A Nova Ordem Mundial (NOM) é uma proposta civilizacional completa, que abarca todos os aspectos da vida humana, desde a alimentação à religião. Isso não é um mistério para todos aqueles que têm algum contato com a literatura sobre a NOM. Há projetos para a completa transformação da sociedade humana que são elaborados no seio das grandes fundações e institutos internacionais, sem contar com a ONU e as várias instituições associadas a ela.  A ideia de formar uma nova sociedade em laboratório não é nova, remonta às origens do renascimento. Mas há mais de um século da ideia se passou à ação. Obras como Poder Global Religião Universal, de Juan Claudio Sanahuja, ou False Dawn, de Lee Penn, mostram que há íntima relação entre a luta por um governo mundial e a unificação das religiões. A United Religions Iniciative (URI), por exemplo, é uma típica organização globalista que, com o pretexto do ecumenismo, vai esvaziando as religiões tradicionais, ao mesmo tempo que as unifica numa nova religião mundial ao estilo Nova Era, sem dogmas, panteísta e neo-pagã, na qual os escombros das religiões históricas serão todos misturados. Jesus, Maomé, Buda e todas as divindades do hinduísmo estarão lado a lado como representantes de uma sabedoria cósmica. É próprio da mentalidade Nova Era pensar que não há uma religião que seja a única expressão da verdade, mas que todas as religiões expressão de modos diferentes uma mesma verdade mais profunda. Ou seja, não há uma religião verdadeira, todas as religiões apresentam variadas formas de verdade. Todas as religiões são verdades. Se isso é verdade, então por que não unificar as religiões?
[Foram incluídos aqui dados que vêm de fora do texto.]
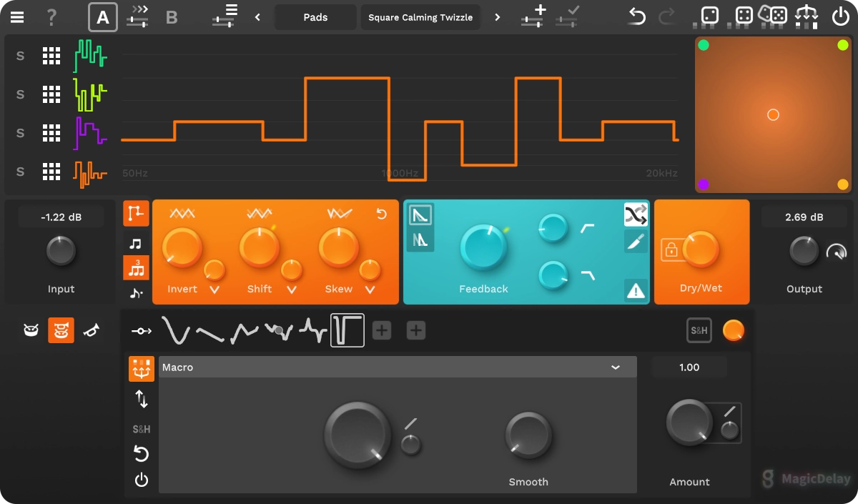858x504 pixels.
Task: Click the paintbrush icon in feedback panel
Action: pos(636,243)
Na Nova Ordem Mundial não há, portanto, lugar para as religiões tradicionais. Organizações globalistas como a URI trabalham para desmontá-las, em favor de uma nova ética, de numa nova moral amoral e de um novo dogma da ausência de dogmas. Em suma, misturam-se todas as religiões e, assim, elas são destruídas. Aqueles que estudam a NOM pensam que seu alvo único é a destruição do cristianismo. Isso é totalmente equivocado. O islamismo também tem seus dias contados segundo o projeto civilizacional da Nova Ordem.

Durante o governo Obama o islamismo tem conseguido seguidas vitórias, e se propagado em todos os continentes em número de adeptos e influência cultural e política, inclusive na América e Europa. Isso poderia levar a entender que o islamismo, quem sabe, seria a grande religião da NOM. De fato, o islamismo tem prestado grandes serviços a NOM, como força que colabora com a destruição do cristianismo e do judaísmo, mas isso não implica que o islamismo seja a religião global do império universal da NOM. Muito pelo contrário. No momento oportuno, os globalistas saberão destrui-lo, e os destroços do islamismo serão absorvidos dialeticamente pela religião mundial neo-pagã. Maomé será só mais um dentre outras “divindades” do panteão da URI.

Na verdade, a radicalização do islamismo desde as últimas décadas do século XX já é o início de seu fim.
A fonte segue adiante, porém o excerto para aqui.